**WHAT IS EXPECTED:** Go to the line below containing "The image size is (1384, 1228)." and print exactly from there through the line containing "Given: Configure Okta account login", both included. Print nothing else.

[Extracted records]
►

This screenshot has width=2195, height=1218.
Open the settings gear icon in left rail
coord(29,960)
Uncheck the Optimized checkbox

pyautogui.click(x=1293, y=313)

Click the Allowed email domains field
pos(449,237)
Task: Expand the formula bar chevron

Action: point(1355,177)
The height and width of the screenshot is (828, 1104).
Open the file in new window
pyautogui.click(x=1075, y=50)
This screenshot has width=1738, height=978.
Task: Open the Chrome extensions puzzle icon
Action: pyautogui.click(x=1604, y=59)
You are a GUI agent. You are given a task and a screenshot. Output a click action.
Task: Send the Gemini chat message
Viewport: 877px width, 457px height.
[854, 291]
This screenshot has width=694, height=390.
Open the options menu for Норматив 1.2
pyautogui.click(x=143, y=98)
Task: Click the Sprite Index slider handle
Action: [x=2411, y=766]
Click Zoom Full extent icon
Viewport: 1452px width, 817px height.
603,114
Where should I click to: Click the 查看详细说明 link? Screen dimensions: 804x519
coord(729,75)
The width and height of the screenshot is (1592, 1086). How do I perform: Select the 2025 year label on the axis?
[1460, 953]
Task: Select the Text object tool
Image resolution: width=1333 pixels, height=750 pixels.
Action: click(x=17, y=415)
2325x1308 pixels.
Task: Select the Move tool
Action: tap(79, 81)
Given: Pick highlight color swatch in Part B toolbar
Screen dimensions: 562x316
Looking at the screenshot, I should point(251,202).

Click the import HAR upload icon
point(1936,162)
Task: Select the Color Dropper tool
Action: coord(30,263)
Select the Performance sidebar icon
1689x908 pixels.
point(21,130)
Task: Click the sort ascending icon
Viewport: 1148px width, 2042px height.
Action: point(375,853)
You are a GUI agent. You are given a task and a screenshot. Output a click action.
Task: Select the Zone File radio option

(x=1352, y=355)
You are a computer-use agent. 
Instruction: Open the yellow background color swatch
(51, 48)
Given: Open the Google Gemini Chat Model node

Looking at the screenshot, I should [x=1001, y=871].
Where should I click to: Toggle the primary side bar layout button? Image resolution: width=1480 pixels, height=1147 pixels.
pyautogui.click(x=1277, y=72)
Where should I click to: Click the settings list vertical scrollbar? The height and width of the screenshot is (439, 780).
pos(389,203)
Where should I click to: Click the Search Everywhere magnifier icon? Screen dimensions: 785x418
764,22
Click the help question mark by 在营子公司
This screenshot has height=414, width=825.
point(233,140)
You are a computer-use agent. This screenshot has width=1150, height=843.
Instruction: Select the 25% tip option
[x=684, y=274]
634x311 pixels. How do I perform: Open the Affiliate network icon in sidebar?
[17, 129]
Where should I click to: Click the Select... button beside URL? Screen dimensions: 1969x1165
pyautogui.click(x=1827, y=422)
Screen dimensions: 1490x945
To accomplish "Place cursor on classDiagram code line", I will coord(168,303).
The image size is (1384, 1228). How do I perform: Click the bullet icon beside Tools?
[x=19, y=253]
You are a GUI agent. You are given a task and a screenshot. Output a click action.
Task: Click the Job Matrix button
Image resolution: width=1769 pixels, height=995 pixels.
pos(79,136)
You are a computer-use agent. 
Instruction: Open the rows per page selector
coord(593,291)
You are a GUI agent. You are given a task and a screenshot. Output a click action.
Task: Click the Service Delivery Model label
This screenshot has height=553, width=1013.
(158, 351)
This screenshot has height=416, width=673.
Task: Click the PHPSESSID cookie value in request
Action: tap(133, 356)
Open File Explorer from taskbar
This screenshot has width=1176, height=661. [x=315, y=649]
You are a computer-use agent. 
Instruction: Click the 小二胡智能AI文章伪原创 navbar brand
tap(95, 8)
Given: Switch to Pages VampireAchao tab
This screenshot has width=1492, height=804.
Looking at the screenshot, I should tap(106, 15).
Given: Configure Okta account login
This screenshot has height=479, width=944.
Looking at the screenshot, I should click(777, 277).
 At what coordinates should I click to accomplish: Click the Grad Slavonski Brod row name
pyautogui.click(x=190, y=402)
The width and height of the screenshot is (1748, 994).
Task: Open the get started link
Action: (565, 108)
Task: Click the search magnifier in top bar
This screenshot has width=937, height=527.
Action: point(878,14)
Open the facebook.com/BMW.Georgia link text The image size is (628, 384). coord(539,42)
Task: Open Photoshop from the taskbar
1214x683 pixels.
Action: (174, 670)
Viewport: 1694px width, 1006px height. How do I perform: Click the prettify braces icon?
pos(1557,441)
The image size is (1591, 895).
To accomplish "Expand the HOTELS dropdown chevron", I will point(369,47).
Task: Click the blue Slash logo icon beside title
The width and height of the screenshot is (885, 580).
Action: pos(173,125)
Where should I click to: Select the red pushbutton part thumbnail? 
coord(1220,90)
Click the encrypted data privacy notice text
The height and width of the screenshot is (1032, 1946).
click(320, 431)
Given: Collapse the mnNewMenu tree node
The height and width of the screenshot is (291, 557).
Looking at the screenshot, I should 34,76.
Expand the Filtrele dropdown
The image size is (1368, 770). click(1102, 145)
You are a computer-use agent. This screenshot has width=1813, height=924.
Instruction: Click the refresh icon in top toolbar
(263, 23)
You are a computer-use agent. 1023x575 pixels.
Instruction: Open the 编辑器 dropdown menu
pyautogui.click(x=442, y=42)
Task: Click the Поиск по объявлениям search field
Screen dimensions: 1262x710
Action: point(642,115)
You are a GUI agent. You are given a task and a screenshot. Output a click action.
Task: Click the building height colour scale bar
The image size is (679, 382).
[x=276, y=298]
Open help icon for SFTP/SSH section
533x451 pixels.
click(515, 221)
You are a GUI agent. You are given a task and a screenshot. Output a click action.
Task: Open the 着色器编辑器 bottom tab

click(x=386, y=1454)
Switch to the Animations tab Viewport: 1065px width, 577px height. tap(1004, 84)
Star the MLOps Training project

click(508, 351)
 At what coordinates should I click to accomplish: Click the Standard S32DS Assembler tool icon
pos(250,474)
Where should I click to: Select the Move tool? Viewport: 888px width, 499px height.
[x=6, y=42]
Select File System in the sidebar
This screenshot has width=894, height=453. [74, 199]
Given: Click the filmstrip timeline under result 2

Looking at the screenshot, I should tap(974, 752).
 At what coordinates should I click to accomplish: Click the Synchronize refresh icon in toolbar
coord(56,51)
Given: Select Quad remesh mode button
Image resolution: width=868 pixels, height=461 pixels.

◄

**FINAL ANSWER:**
The image size is (1384, 1228). How do I perform: Click the bullet icon beside Tools?
[x=19, y=253]
You are a GUI agent. You are given a task and a screenshot. Output a click action.
Task: Click the Job Matrix button
Image resolution: width=1769 pixels, height=995 pixels.
pos(79,136)
You are a computer-use agent. 
Instruction: Open the rows per page selector
coord(593,291)
You are a GUI agent. You are given a task and a screenshot. Output a click action.
Task: Click the Service Delivery Model label
This screenshot has height=553, width=1013.
(158, 351)
This screenshot has height=416, width=673.
Task: Click the PHPSESSID cookie value in request
Action: tap(133, 356)
Open File Explorer from taskbar
This screenshot has width=1176, height=661. [x=315, y=649]
You are a computer-use agent. 
Instruction: Click the 小二胡智能AI文章伪原创 navbar brand
tap(95, 8)
Given: Switch to Pages VampireAchao tab
This screenshot has width=1492, height=804.
Looking at the screenshot, I should tap(106, 15).
Given: Configure Okta account login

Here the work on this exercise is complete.